Héél een geschiedenis is een stad, en Warschau zeker. Toch zien we steden vaak maar zo vluchtig, alsof ze decor zijn. Warschau wordt dat zelfs wel eens verweten, ‘maar decor’ zou het zijn, een reconstructie van na de oorlog. Zit daar niet juist weer héél die geschiedenis in besloten? Hoe dan ook, ook was maar een paar uur in Warschau, net voor kerst. Toch geef ik hieronder graag een indruk in foto’s.

1.

Het centrum van Warschau is uitgestrekt: de Koninklijke Route (Trakt Królewski) is zo’n vier kilometer lang en staat vol interessante paleizen en kerken. Daar hadden we natuurlijk geen tijd voor. Gelukkig is het mooiste stuk van het centrum, de Krakauvoorstad met de Oude Stad en de Nieuwe Stad, wel goed te belopen in een paar uurtjes. Dat is dus het stuk Warschau wat we verkend hebben – en meteen ook het stuk stad wat de meeste toeristen verkennen, dus veel plaatjes zullen bekend zijn.
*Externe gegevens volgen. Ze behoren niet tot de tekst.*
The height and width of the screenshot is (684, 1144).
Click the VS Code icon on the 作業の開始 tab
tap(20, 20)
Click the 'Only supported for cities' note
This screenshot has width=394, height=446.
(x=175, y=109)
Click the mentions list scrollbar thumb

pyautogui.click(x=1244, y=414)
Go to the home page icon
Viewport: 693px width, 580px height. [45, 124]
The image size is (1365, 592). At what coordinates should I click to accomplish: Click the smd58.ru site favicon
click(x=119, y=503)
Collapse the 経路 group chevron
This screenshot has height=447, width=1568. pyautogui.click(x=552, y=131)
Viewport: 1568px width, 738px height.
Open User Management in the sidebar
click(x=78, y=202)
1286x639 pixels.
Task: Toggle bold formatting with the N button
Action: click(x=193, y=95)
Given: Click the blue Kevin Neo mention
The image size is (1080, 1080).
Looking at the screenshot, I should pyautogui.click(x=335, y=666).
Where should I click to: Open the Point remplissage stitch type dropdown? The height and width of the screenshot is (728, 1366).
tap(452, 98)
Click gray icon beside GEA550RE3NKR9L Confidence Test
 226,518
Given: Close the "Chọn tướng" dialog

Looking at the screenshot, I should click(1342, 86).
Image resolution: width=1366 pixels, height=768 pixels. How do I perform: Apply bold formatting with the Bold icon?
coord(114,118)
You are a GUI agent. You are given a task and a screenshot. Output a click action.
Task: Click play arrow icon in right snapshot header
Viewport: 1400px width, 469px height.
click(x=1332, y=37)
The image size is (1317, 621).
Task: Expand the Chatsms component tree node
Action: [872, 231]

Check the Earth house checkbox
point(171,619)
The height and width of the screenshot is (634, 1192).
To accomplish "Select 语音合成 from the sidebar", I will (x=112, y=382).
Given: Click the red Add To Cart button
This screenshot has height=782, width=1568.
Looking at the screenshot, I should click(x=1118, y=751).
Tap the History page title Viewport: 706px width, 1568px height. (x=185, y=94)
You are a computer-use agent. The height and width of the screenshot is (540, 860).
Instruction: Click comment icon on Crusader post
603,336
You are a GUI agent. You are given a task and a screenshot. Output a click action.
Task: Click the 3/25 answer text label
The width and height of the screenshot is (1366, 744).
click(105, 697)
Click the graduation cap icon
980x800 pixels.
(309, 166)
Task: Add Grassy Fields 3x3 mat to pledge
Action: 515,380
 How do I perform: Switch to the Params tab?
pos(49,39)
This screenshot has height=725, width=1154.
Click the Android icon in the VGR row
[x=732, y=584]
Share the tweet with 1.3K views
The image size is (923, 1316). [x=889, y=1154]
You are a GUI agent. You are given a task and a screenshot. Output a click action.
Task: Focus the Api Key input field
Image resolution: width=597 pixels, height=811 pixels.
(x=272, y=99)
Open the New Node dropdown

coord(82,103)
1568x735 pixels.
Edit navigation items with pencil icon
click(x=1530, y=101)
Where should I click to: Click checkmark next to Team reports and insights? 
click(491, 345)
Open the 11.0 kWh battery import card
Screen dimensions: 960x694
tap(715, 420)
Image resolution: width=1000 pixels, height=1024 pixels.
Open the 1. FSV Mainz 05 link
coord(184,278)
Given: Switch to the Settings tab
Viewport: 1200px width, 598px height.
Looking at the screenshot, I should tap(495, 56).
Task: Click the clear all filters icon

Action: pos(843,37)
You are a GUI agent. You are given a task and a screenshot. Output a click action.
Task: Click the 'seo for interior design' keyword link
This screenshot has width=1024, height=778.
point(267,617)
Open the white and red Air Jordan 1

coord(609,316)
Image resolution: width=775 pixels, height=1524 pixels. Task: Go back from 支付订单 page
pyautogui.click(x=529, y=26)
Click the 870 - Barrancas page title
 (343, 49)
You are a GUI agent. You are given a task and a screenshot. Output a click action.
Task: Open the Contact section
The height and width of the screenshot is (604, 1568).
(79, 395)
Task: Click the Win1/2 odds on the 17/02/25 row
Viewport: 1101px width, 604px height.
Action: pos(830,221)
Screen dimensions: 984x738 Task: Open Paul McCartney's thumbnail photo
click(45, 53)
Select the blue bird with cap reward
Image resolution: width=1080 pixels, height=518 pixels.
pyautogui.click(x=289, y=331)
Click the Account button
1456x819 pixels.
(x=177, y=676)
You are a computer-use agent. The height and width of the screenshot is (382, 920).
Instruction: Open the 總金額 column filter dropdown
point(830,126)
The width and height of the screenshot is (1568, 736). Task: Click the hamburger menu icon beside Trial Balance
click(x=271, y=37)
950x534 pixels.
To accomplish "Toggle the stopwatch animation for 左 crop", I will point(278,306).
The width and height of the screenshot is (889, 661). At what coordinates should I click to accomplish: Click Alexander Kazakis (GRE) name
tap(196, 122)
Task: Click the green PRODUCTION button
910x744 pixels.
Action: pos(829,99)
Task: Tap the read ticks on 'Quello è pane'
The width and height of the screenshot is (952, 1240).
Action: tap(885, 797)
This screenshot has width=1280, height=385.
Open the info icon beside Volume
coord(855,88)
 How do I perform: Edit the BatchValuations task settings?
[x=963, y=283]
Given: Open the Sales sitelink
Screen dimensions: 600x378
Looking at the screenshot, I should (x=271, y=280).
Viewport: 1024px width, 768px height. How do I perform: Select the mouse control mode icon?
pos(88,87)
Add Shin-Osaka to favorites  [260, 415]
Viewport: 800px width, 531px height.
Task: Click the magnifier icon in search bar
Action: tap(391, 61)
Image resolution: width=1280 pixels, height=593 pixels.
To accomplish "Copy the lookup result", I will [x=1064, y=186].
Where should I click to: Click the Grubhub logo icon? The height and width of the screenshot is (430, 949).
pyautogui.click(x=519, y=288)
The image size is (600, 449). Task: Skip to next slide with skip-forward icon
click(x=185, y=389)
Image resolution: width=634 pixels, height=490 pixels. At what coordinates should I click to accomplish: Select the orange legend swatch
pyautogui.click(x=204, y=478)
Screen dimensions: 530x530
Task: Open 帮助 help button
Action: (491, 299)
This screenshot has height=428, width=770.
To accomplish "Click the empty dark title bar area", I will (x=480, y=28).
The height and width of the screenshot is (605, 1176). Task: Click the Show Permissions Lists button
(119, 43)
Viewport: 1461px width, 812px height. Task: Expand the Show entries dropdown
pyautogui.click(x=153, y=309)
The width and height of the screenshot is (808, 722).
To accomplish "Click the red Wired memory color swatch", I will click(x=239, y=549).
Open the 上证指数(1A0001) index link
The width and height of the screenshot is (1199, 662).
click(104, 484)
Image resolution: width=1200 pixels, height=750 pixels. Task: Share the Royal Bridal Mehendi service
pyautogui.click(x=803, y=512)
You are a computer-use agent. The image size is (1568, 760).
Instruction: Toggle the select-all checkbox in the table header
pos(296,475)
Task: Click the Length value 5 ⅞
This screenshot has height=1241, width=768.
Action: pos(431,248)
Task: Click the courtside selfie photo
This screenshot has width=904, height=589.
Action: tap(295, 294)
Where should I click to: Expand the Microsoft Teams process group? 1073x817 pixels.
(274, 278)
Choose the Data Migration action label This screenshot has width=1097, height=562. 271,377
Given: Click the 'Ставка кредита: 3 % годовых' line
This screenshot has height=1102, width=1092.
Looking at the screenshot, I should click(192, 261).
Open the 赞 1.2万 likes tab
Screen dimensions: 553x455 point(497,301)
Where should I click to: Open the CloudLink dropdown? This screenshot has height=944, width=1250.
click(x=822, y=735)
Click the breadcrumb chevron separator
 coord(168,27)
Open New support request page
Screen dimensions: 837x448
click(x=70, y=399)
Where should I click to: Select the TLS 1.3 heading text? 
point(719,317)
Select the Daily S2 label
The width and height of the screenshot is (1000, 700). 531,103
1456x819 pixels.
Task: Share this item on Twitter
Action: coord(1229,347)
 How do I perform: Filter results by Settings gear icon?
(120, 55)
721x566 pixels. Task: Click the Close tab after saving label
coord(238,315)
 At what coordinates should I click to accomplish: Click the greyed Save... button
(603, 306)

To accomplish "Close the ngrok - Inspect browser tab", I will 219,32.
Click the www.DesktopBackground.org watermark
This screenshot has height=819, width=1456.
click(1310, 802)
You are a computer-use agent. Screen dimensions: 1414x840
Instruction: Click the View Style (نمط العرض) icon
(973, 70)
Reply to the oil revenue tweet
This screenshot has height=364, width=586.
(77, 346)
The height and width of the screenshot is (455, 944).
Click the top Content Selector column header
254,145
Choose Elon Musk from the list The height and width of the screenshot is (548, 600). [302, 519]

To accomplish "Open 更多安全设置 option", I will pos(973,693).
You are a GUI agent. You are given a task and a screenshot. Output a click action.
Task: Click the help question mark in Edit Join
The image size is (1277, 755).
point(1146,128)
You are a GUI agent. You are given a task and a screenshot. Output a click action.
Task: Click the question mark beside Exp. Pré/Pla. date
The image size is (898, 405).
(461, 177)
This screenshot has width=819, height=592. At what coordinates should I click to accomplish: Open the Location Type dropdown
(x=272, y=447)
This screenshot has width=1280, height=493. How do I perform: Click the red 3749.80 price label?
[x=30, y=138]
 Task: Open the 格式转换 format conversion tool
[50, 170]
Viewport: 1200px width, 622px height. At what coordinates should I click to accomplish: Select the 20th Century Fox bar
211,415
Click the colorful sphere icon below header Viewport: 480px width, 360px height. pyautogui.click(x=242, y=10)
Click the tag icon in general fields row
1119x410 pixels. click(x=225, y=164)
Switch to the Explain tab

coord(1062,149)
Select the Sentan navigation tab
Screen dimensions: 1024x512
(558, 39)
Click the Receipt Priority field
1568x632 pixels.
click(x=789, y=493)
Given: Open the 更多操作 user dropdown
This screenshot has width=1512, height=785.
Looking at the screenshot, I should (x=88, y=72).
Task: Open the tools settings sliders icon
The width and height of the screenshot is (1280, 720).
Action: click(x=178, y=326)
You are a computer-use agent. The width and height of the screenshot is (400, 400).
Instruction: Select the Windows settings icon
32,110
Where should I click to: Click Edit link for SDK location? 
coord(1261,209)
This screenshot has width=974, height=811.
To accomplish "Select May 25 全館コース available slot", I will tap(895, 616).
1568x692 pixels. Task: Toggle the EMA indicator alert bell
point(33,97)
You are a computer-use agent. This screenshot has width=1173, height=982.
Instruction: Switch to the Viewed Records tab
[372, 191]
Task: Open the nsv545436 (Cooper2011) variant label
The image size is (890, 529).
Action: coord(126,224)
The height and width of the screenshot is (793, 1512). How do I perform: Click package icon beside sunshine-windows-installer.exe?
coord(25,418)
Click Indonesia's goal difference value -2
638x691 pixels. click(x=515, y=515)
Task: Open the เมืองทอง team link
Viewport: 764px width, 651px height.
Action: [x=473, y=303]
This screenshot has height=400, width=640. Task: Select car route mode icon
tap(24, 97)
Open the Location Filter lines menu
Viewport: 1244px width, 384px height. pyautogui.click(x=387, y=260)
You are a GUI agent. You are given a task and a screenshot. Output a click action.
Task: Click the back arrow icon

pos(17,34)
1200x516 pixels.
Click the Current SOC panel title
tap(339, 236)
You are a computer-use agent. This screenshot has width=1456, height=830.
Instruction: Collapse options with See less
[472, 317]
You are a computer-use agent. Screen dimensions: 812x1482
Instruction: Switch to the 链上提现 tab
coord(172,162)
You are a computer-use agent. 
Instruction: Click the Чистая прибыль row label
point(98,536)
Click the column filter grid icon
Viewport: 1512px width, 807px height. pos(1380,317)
Goed, de wandeling dan maar. Als je het station uitkomt kijk je eerst tegen moderne winkelcentra aan, maar het kapitalisme staat hier toch nog ’n beetje in de schaduw van het Cultuurpaleis dat door Stalin aan de stad werd geschonken, te zien op de foto hierboven.

2.

Een andere oude wolkenkrabber werd nogal mishandeld. Wat zijn ze hier van plan? Deze paal is de eerste wolkenkrabber van Polen, vooroorlogs nog wel, al kreeg het na de oorlog wel een ander (stalinistisch) uiterlijk. Ik weet niet wat ze er nu mee gaan doen. Ik vrees het ergste.

3.

In de buurt tussen het Cultuurpaleis en het oude centrum wisselen oud en nieuw elkaar af. De sporen van een oorlog: in de Tweede Wereldoorlog werd Warschau bijna volledig verwoest. Het échte historische centrum is nadien vakkundig gerestaureerd (of beter: teruggebracht in 18e-eeuwse staat, want men restaureerde nogal romantisch destijds, met schilderijen als uitgangspunt), maar de 19e-eeuwse uitbreidingen vond men toen nog niet interessant genoeg. Wat hersteld kon worden werd hersteld, de rest werd door op zichzelf niet onaardige stalinistische blokken vervangen.

4.

5.

Voor de reconstructie hoef je niet ver te lopen. Dit paleisje is heel nauwgezet gereconstrueerd, omdat de bouwtekeningen bewaard waren. De architect die z’n archieven zo goed bijhield was de Hollander Tylman van Gameren, die een groot stempel op Warschau heeft gedrukt doordat hij vele paleizen en kerken mocht ontwerpen.

6.

De Krakauvoorstad (Krakowskie Przedmieście) is een prachtige boulevard, onderdeel van de Koninklijke Route. Let op de openbare ruimte, die heel mooi is ingericht. Laat die Polen maar schuiven!

7.

8.

9.

De stad ligt op een heuvel, dat heeft natuurlijk altijd z’n charmes.

10.

We naderen de Oude Stad (Stare Miasto), het middeleeuwse centrum van Warschau. Ook deze “oude” stad is een reconstructie van na de oorlog. Dat wordt er altijd bij gezegd. Men heeft de gruwelen met de reconstructie willen uitwissen, maar toch blijft iedereen de stad bekijken als een reconstructie. Zo wordt de herinnering aan de verwoesting van Warschau toch levend gehouden, juist dóór deze herbouwde stad.

11.

De Zygmuntzuil herinnert aan de Poolse koning die Warschau hoofdstad van zijn rijk maakte en het land en passant meesleurde in zijn persoonlijke vete tegen Zweden.

12.

13.

14.

15.

16.

Gevels boven de kerstmarkt op het Marktplein.

17.

18.

19.

20.

Op deze laatste foto’s gluurden we stiekem al naar de Nieuwe Stad (Nowe Miasto), die direct aan de oude grenst en een halve eeuw later ontstond. De bebouwing is nu natuurlijk even oud (herbouw), maar ook vroeger was er dus weinig verschil. Wel was de nieuwe stad armer, dus de woonhuizen waren wat minder statig.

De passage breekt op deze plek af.